The scientific drilling vessel Chikyu installed the observatory in a dedicated borehole that penetrated 855 meters below the seafloor in a water depth of 6897.5 meters during the Integrated Ocean Drilling Program (IODP) Expedition 343/343T, April-July 2012.

With the successful retrieval of a string of instruments from deep beneath the seafloor, an international team of scientists has completed an unprecedented series of operations to obtain crucial temperature measurements of the fault that caused the devastating Tohoku earthquake and tsunami in March 2011.

Emily Brodsky, a professor of Earth and planetary sciences at UC Santa Cruz, helped organize the Japan Trench Fast Drilling Project (JFAST), which successfully drilled across the Tohoku earthquake fault last year and installed a borehole observatory nearly 7 kilometers beneath the ocean surface.

UCSC research scientist Patrick Fulton was on board the research vessel Kairei, operated by the Japan Agency for Marine-Earth Science and Technology (JAMSTEC), for the retrieval of the string of pressure and temperature sensors that was installed across the fault zone at about 800 meters beneath the seafloor.

This was the last phase of operations for JFAST, designed to investigate the huge slip (50 meters or more) on the shallow portion of the plate boundary fault that was largely responsible for the Tohoku earthquake and tsunami. The data recovered from the sensors provide a very high-precision record of temperature at 55 different depths across the plate boundary. Many of the sensors also recorded water pressure.

"We will be analyzing the data to characterize the amount of frictional heat on the fault during the Tohoku earthquake," Fulton said. "We'll also be closely investigating the effects of other processes within the subsurface, such as groundwater flow and seafloor movement due to aftershocks. It is exciting to finally have this amazing data in hand."

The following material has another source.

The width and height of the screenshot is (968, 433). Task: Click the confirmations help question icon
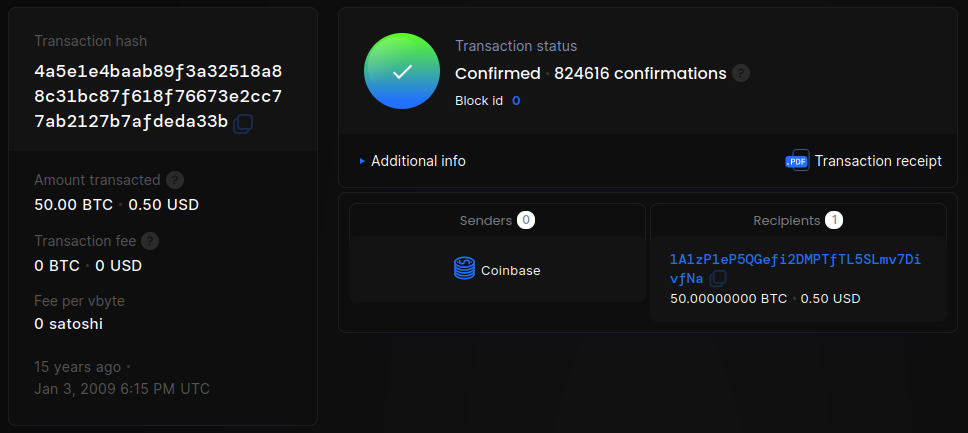[x=741, y=73]
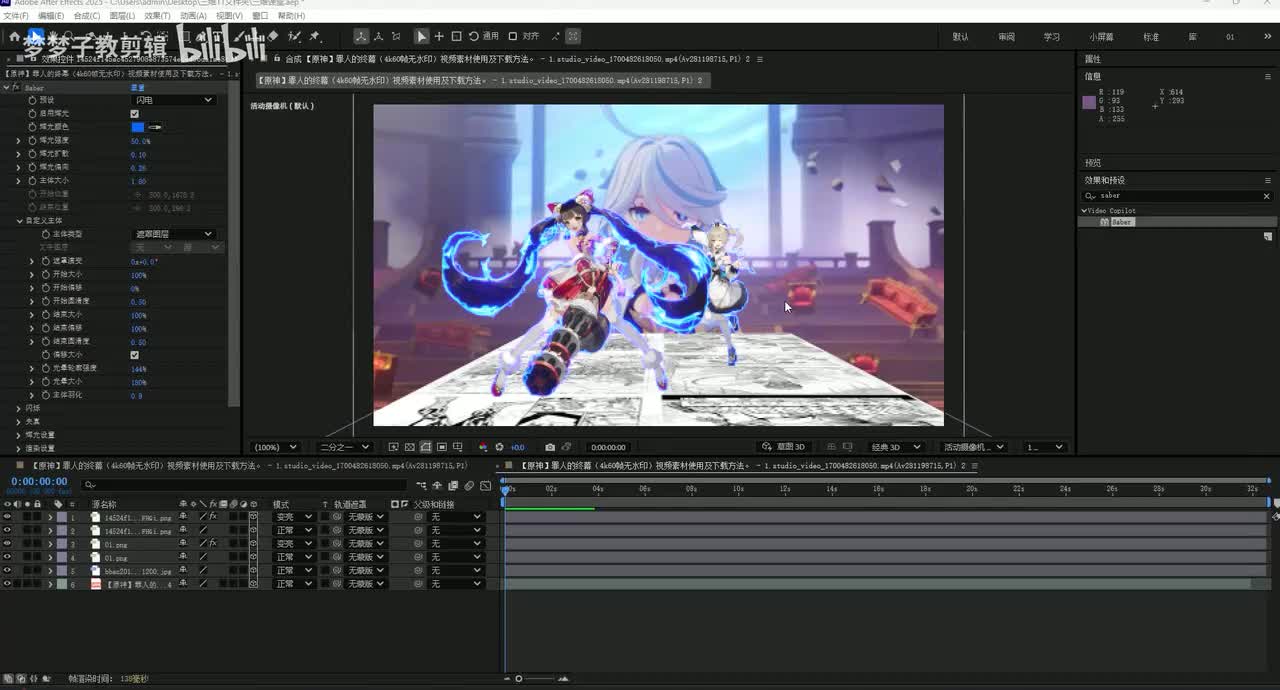
Task: Click the reset exposure icon in the viewer
Action: (x=499, y=447)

According to Brodsky, the entire project was unprecedented on many levels. "Nobody had done rapid-response drilling in the ocean, nobody had drilled anything substantial under 7 kilometers of water, nobody had placed an observatory in a fault that deep, and nobody had retrieved a string of instruments from that deep," she said.

The scientific drilling vessel Chikyu installed the observatory in a dedicated borehole that penetrated 855 meters below the seafloor in a water depth of 6897.5 meters during the Integrated Ocean Drilling Program (IODP) Expedition 343/343T, April-July 2012.

Brodsky said the team was very worried after an earthquake occurred in the area in December, raising the possibility of an undersea landslide that could have buried the wellhead of the observatory. So it was a great relief when the instrument string was successfully recovered on April 26, 2013.

The recovered sensors provide data that will be used to determine the frictional heat generated by fault slip during the Tohoku earthquake. Scientists will infer the forces on the fault during the earthquake from these measurements of dissipated energy.

The new data are critical to understanding the causes of the large, shallow displacements during earthquakes that can generate devastating tsunamis. The JFAST observatory provides the first temperature measurements at a subduction plate boundary fault immediately after an earthquake.

Fulton described the recovery operation in an email from aboard the Kairei: "Everyone was overjoyed in the Kaiko ROV control room as we started to faintly see the observatory come into view and the words 'wa suranai 3.11' we had painted on the side of the observatory, which means: 'Never forget 3.11,' the day of the earthquake and tsunami. We then used the ROV robot arms to grab the sensor string and then pull the sensors out of the hole. It was a tense moment and I was extremely uneasy.

"There was a very strong possibility that the fault may have continued to move, [trapping] our sensor string. It was a few very long seconds until we realized that everything was coming out smoothly and we had probably recovered everything. A few hours later, under a starry night with a lightning storm brewing on the horizon, we had pulled the sensor string onto the boat and confirmed we had all 55 sensors."

Brodsky and Fulton will be busy analyzing the data over the next few weeks in preparation for the Japan Geoscience Union Meeting, May 19 to 24, when they will present some of the initial results.